Actually, I'm not sure I disagree with Palladian, I just felt I should "represent".

Heh.

On the other hand, I was tooling around in my convertible (that's right--a '91 Geo Metro, baby!) with short-sleeves and no shoes.

I wore long pants out of deference to our hostess.

Palladian said...

"Wow--a diss of 40 million people in a single sentence without an ethnic slur. Way to go."

Thank you, sir!

The Crack Emcee said...

It's the spiritual stuff
That's all that I'm saying
I see bad ideas
and wonder aloud.

They just keep coming
and I'm left reacting
But I'ma stop
since it's out of my hands.

DaLawGiver said...

"The absence of real winter is deadening to the human spirit. I mean, look at southern California. Or Florida."


Real winter? Pfft. Unless you have lived north of Anchorage I doubt you know the meaning of real winter. Real winter is when you walk outside and you can tell how cold it is by how fast your nose hairs freeze. Real winter is when if you don't go out to lunch you don't see the sun. Real winter is when the river ice doesn't break up until May.

Real winter sucks the life out of you. That's when all thinking Alaskans use their permanent fund dividend check to vacation in Hawaii.

MadisonMan said...

Fairbanks was 52 yesterday. All-time record high for January. A rise of 96 degrees in 5 days. I guess they're not having real winter.

DaLawGiver said...

Eh, it happens. Of course as you sort of note from 2 through 10 Jan it was -40. It will really suck when it freezes up again, black ice galore, but a great time for ice fishing!

rhhardin said...

Chickens don't scream, as far as I know.

They do make a neat food-discovery noise, real audio, say when they're wandering around and stumble across a pile of scratch feed near a microphone.

chickelit said...

Sorry rh. I don't install "Real Player" and I don't listen to John and Ken.

rhhardin said...

Armstrong and Getty are what I'd suggest, not John and Ken.

John and Ken used to do the A&G whimsey, but have gone to all outrage all the time, which gets better ratings.

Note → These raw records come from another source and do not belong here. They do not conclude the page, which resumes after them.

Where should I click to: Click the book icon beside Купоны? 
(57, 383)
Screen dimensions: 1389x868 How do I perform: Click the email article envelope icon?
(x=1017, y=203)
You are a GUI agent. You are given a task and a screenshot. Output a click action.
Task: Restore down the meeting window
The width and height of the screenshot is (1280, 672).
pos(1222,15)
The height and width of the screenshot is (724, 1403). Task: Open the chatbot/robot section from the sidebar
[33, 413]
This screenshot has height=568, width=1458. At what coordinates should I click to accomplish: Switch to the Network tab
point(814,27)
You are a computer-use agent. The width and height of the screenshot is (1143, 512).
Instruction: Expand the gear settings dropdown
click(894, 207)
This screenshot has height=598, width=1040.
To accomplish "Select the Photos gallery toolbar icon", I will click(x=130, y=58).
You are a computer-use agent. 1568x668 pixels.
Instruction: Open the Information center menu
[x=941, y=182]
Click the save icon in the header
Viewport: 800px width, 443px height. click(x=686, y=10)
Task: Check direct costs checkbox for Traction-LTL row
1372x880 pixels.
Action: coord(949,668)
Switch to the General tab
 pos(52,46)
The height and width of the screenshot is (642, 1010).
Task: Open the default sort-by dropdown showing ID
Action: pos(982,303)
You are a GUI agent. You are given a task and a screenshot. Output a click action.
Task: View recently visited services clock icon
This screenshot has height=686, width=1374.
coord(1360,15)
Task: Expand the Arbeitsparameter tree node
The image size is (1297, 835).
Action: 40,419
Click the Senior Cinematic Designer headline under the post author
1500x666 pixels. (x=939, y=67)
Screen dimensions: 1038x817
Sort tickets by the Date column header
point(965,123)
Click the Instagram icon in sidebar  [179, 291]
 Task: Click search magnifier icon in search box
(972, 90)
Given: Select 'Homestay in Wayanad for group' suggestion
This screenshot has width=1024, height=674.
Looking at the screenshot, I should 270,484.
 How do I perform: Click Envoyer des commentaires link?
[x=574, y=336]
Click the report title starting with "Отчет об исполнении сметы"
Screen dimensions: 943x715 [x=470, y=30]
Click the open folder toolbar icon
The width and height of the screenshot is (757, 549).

The first couple of hours of A&G are pretty good nearly always, before they go to desperate repetition, and callers, for the last two hours. 6-10am PST, get the podcast of the previous hour at about 20 after the hour, and without commercial breaks.

I don't know how you'll learn about chickens without real player.

Calvin Dodge said...

I've been listening to bits of Obama's speech (my wife is watching the ceremony, but I have more important things to do).

But I screamed with laughter at his "if programs aren't working, we'll end them" comment (that's from memory, not an exact quote). That statement shows him to be incredibly naive or a good liar.

The only government programs which end are ones where those involved are doing REAL work - because those people are capable of real work elsewhere, and don't have the extra motivation to lobby Congress for permanent employment in the way that the incompetent and ineffective do.